Ahead of the second leg of the Western Conference Semifinals of the Audi 2017 MLS Cup Playoffs on Thursday (7:30 p.m. PT; FS1, FOX Deportes, KIRO Radio 97.3 FM, El Rey 1360 AM) between the Seattle Sounders and Vancouver Whitecaps, SoundersFC.com caught up with Herculez Gomez. The former Sounders forward, who won MLS Cup with Seattle last season, played professionally for 15 seasons in MLS and Mexico’s Liga MX. He retired after last season and currently works as an ESPN broadcast analyst. (NOTE: This interview has been condensed and edited for clarity.)
How different or similar is this Sounders team to the one you were a part of last year?
It’s completely different. This current team didn’t have to deal with the same adversity that the Sounders team I was a part of had to deal with. That can be a good and bad thing. It’s good because you don’t have to carry that baggage with you. You proved you were a better team throughout the regular season, so that should give you some confidence.

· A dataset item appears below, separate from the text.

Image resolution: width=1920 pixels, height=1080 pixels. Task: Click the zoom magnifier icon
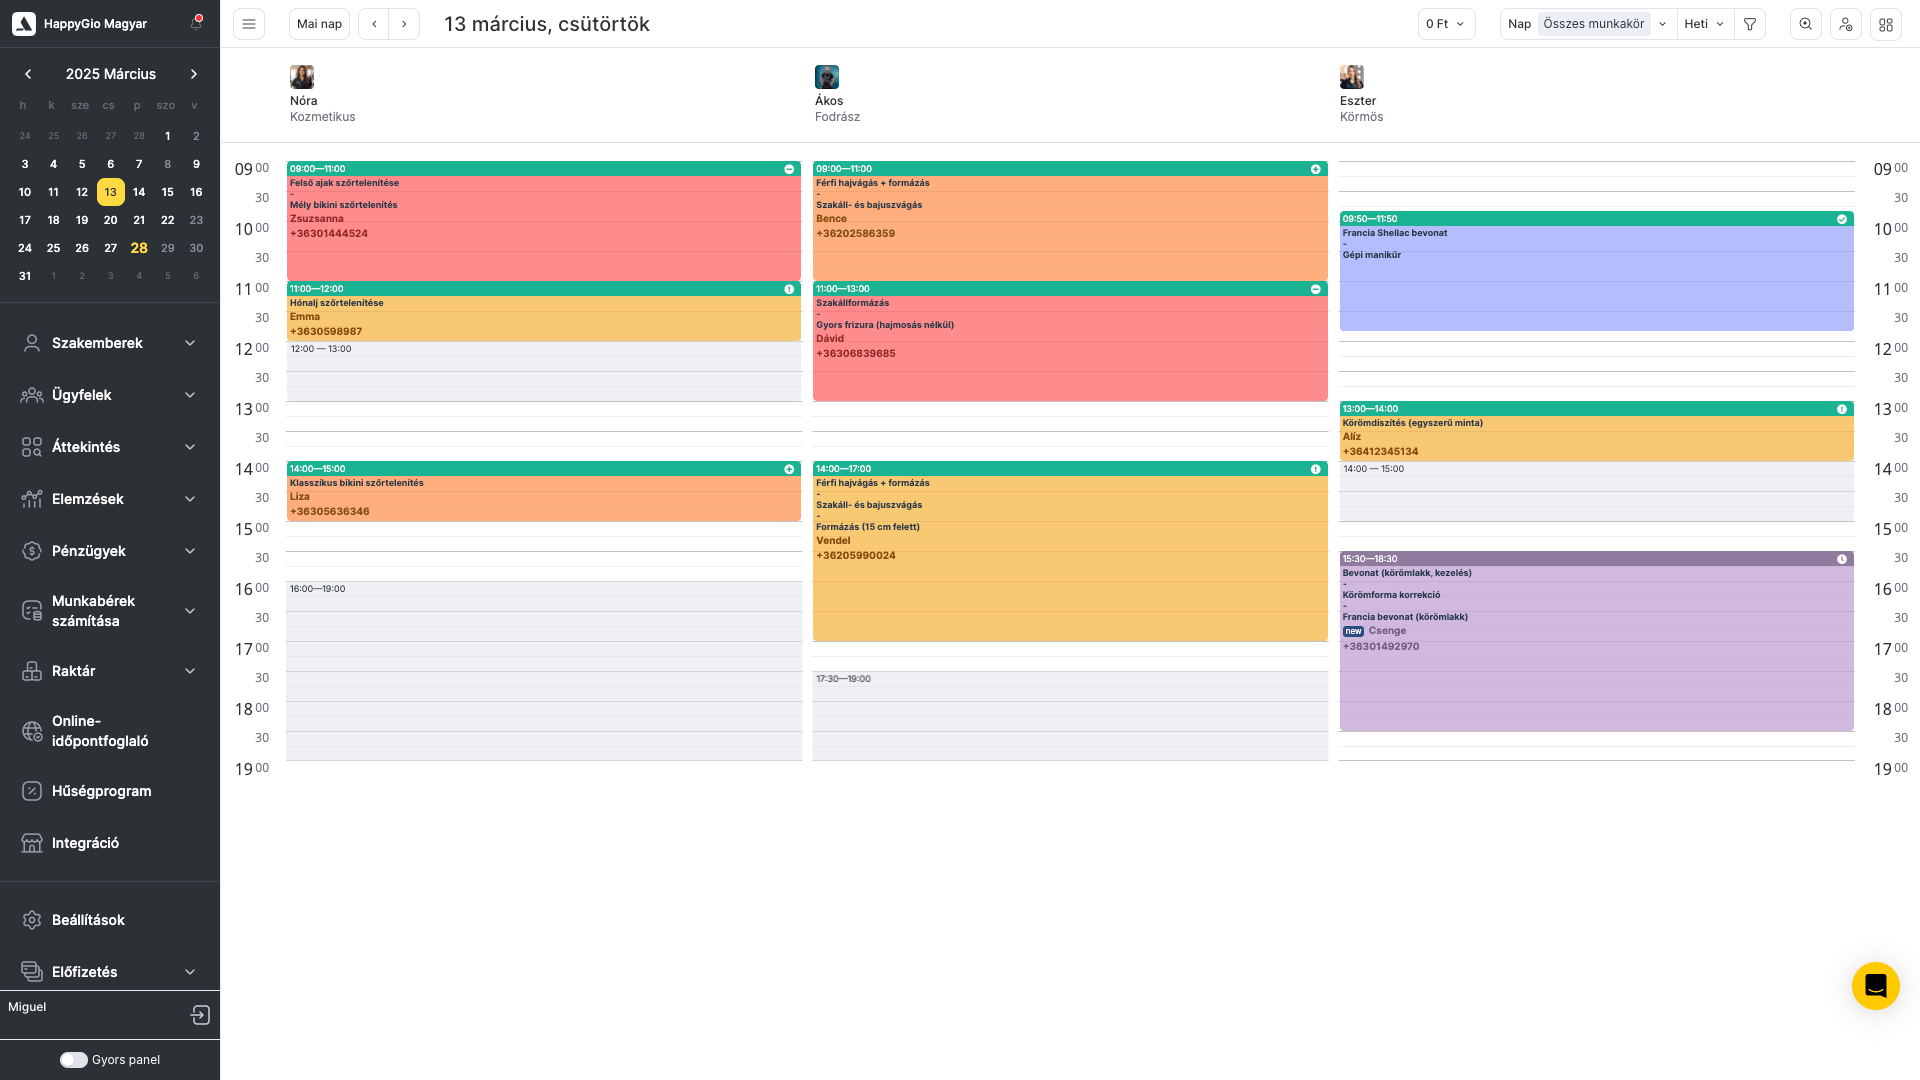click(x=1805, y=24)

But at the other end of that, that adversity you go through as a team, those bonding moments as a team, those are moments that if you can come out the other side, you’re better for it. I don’t know how many moments this Seattle team has had this season, but definitely that wave of momentum that we went through last year, the way everything happened, the “us versus them” mentality, it carried us through toward the end of the season and through the playoffs. You see how dangerous a team with momentum and belief can be in the playoffs.
What did you learn from the first leg?
I think the Sounders played the way they wanted to and got the result they wanted. Vancouver, for being a home team, you have to press the issue. It doesn’t matter what you think of the two-legged home-and-away, road-goal playoff system, if you’re the home team, there has to be an onus on you to go out there and at least try to get a result. Seattle was under no pressure or obligation to go out there and be the one to press the issue. Vancouver had to be the one to create opportunities and have possession on the ball and be the one to dictate the pace of the game.
Seattle, give them credit, what they wanted to achieve on paper, they did. It showed me that Head Coach Brian Schmetzer gets what the playoffs are about. Schmetzer gets how to frustrate and disrupt other teams like we did last season. Carl Robinson is a good coach, he’s done great things with the Vancouver Whitecaps, but this is a team that hasn’t been there, hasn’t done that, and that was on display in the first leg.
If you’re Brian Schmetzer, what’s your game plan for Thursday evening?
You can’t leave Vancouver hanging around, you have to go for the jugular. This is a team that’s proven they’re a very good road team in the West. If Yordy Reyna is on the field, or Cristian Techera or Nicolás Mezquida or Fredy Montero, you can’t for one second think that what you did in the first leg is going to carry you forward enough for you to be going through on a 1-0 win. You can’t leave this team hanging around especially with how dangerous they are on set pieces. This team can hurt you in so many different ways. Say what you want about how unconvincing they were in the first leg, this Vancouver team is sneaky good.
How much will Clint Dempsey’s presence influence the match?
Clint is a guy who doesn’t need a whole lot to make something happen. In between the lines, in tight spaces, where it’s very difficult to operate or try to get anything going forward, he can have one of those flashes of individual brilliance that can be the difference for an assist or a goal. Those are the players who are special players. He’s a difference maker.
What are players’ mindsets or mentalities heading into a win-or-go-home match?
There are two types of players. There are players who know what this is about and the onus is on them. They want that pressure, they want that moment, they want to try things. And then there’s the type of player who doesn’t want to make a mistake. Throughout the playoffs, you get to see which players are which. If you have enough of those first players, you’re going to win.
The mindset should be for any player should be, I’ve gotten this far with what I’ve been doing and I need to continue doing it, not change my ways, not play not to make a mistake. That should be the mindset. You don’t change because you’re scared or you’re afraid.